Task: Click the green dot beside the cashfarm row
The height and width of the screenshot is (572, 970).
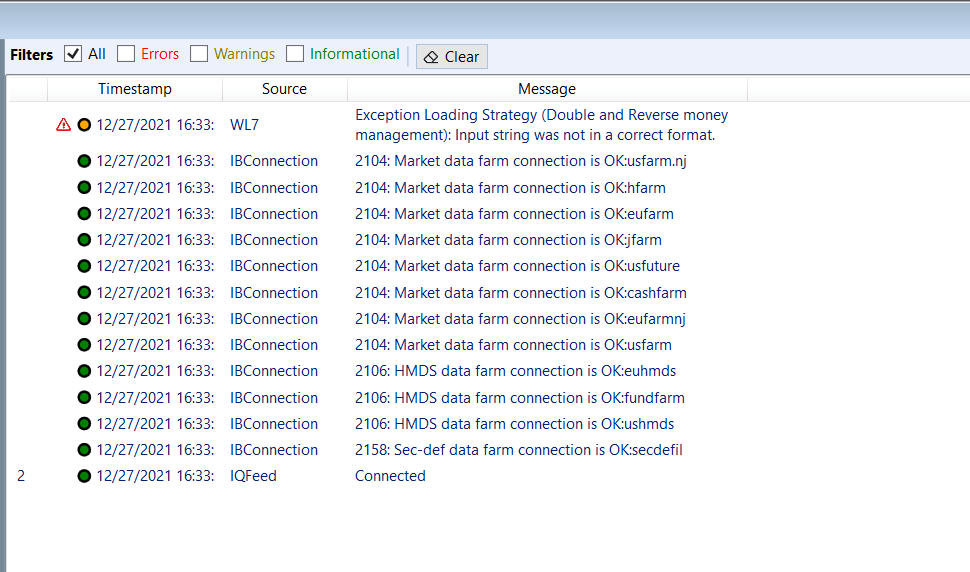Action: point(84,293)
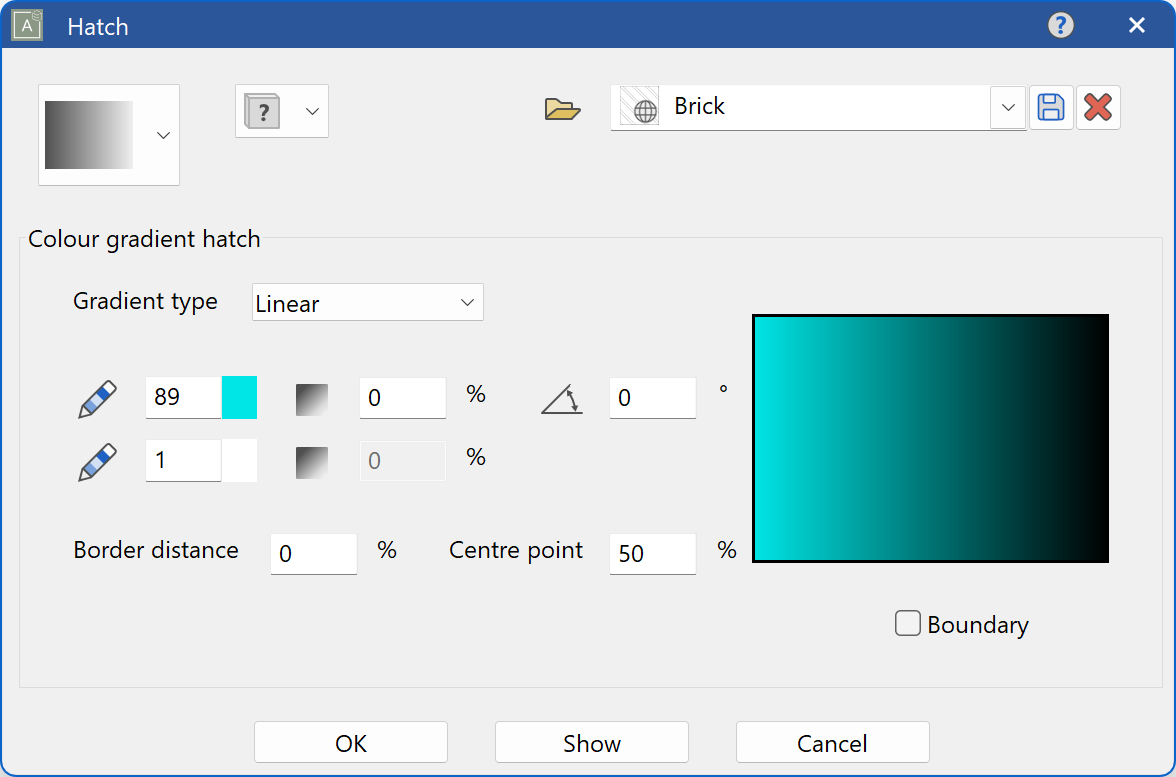The height and width of the screenshot is (777, 1176).
Task: Dismiss the dialog with Cancel
Action: 832,742

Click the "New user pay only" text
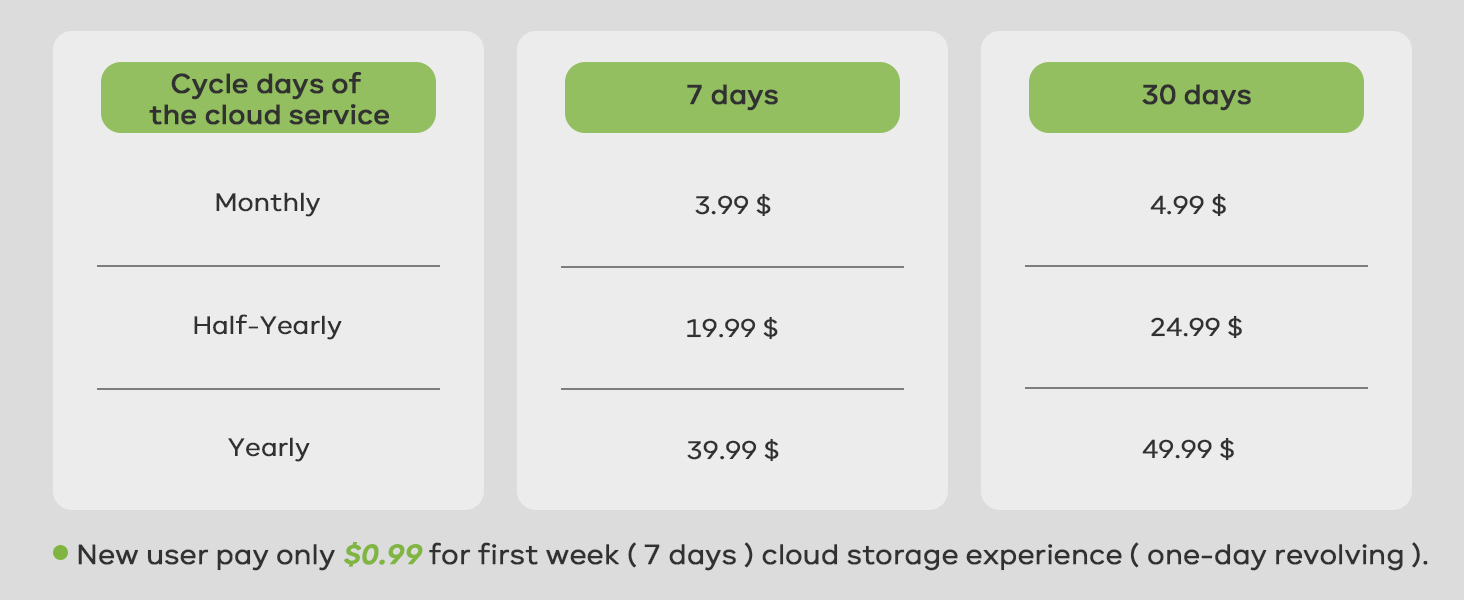(x=206, y=555)
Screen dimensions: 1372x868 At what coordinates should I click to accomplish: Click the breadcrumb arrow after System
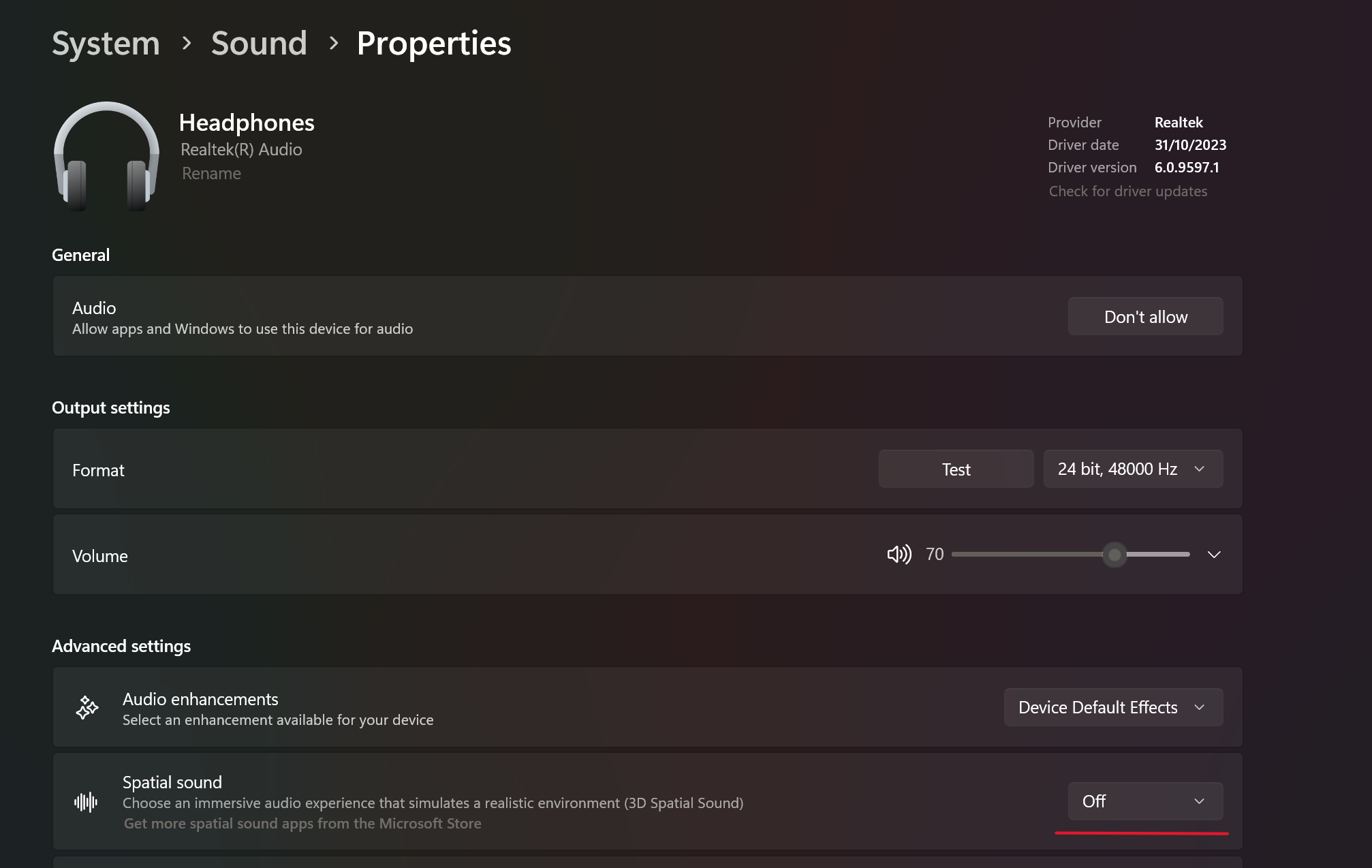coord(187,44)
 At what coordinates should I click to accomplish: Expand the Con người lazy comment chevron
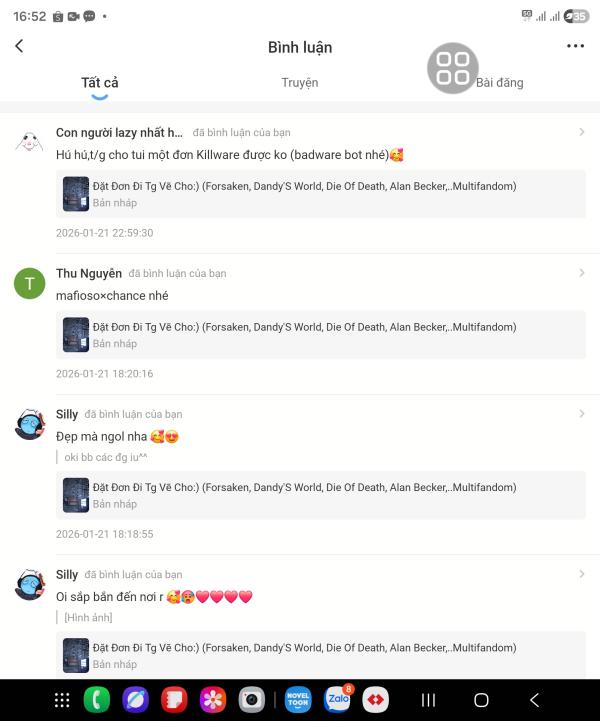(582, 132)
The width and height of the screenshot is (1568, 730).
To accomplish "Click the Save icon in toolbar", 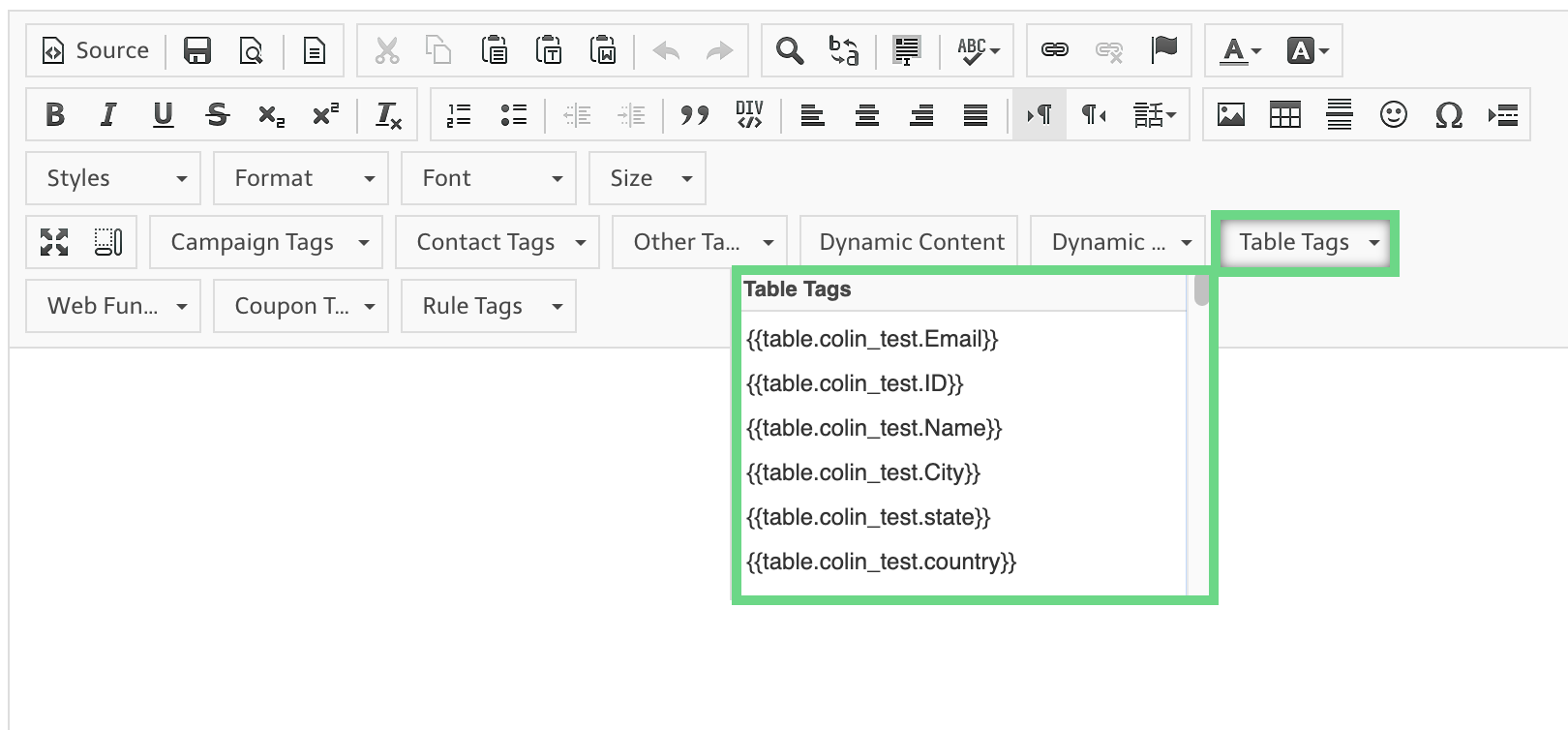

----

__Aim of the exercise__.
All of the entries above need to be repeated exactly, minus the pictures.

__Reply__.
Task: Click the green dot beside the cashfarm row
The height and width of the screenshot is (572, 970).
Action: point(84,293)
The height and width of the screenshot is (777, 1176).
Task: Dismiss the dialog with Cancel
Action: 832,742

Click the "New user pay only" text
(x=206, y=555)
Screen dimensions: 1372x868 At what coordinates should I click to accomplish: Click the breadcrumb arrow after System
coord(187,44)
 At what coordinates should I click to accomplish: Expand the Con người lazy comment chevron
(582, 132)
The width and height of the screenshot is (1568, 730).
To accomplish "Click the Save icon in toolbar", 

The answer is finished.